時の進みは時が刻むと共に遅く遅く━━━━━、
「━━━━━━この程度の火花で、我が主人の家を燃やせる気か、ニンゲン?」
ふと、少女の声が聞こえた。
その声はとても怒りに満ちていて、とても歓喜に満ちていて。まるで獣のように、まるで人間のように、その少女は笑みを浮かべた。
「ラ……ミ……!」
「んー?あ、イリス!ここ危ないよー!早くどっかに逃げてね。これ以上はもう━━━━━血が欲しいッ!!」
瞬間、開けた窓から見えた彼女は人間でもなければ、獣ですらない。
今宵、彼女は吸血鬼と再化した。
ーー
少年は一人、ゆっくりと豪邸の中へと入った。部屋の中は冷んやりとしていて、夜の月が綺麗な灯りとなっている。
その静かな廊下は、少年の一歩がこの屋敷の全ての音となっている。
「これが貴族の屋敷、か」
ポツリと呟いてそう感慨に浸っていると、先程少年が入った扉から少年より幼い子供が顔を出した。
「ヘクール。これがお前の主人の屋敷か?」
少年は手短に目の前の扉を開け、中の様子を確認しながら後から入って来る子供に問うた。
「はい。貴族らしい大きさ、建物の構造。一流の建築士が作った物だと聞いてます」
「違ぇ。俺が聞きたいのは『その貴族の屋敷はこんなに静かなのか?』」
少年は再度問う。
その問いにヘクールは、顔を青白くさせながら答えた。
「いえ。

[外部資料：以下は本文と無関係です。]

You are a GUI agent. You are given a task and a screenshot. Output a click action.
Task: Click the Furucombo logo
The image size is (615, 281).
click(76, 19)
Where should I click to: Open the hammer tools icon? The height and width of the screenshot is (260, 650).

違います。本来ならこの家に五十人もの人間が住んでいました」
「五十……見せしめに殺すには数が惜しい、か」
「ッ!!も、もう殺されたんですか?!」
「俺が奴らの立場なら足りないと見る。それだけだ」
酷く残酷に、冷徹に少年は質問に答える。
扉から入る隙間風が、この静けさを少しずつ恐怖の道へと誘い込む。
「地下室はあるか?それか脱出用経路」
「地下室ならあります」
「じゃあ多分そこだろうな」
未熟かながらも天賦の才を持つ少年は、隣で鋭く言う青年に恐怖の念を覚えた。
『なぜこんなにも、この人は静かなんだろう』と。
ーー
二人はそのまま屋敷の奥へと向かい、階段を降りて地下室へと辿り着いた。
誰にも会うことは無ければ、静けさは入って来た時と一切変わらない。
地下室は明かりは愚か、月光すら入って来ない真っ暗な部屋だった。静まり返るその部屋に、一歩ずつゆっくりと歩いて向かって行く。

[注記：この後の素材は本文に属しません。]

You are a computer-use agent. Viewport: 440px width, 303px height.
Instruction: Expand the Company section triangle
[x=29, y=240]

コツコツと靴音を反響させながら歩いていると、ある所から靴音がならずペチャペチャと水を踏む音へと変わった。
「地下水か?」
「地下水なんてこの近くに流れてませんよ?」
少年は懐から銃を出し、シリンダーを二回回す。そのまま慣れた手つきで銃を構え、まっすぐ前に向かって発砲した。
甲高い銃声が当たり一杯に音を鳴らし、弾丸が壁に当たり軽い爆発を起こす。
床が燃え、壁が燃え、真っ暗だった地下室が火の光により明るさを保ち始める。
そしてそこに映るのは━━━━━━━━━
「やぁ、大神雷君。僕は君をずっと待っていたよ」
一人の少女が、目を光らせながら俺の名を呼んだ。
次回日取りより謝辞を先に。
今回、またあの地獄のテスト週間がやってまいりました。
つまりですね。勉強しないとまた同じ勉強を受けることになるので、今回は二週間ぐらい更新ができないかもしれません。
ですが、もしかすると投稿するのでお楽しみに!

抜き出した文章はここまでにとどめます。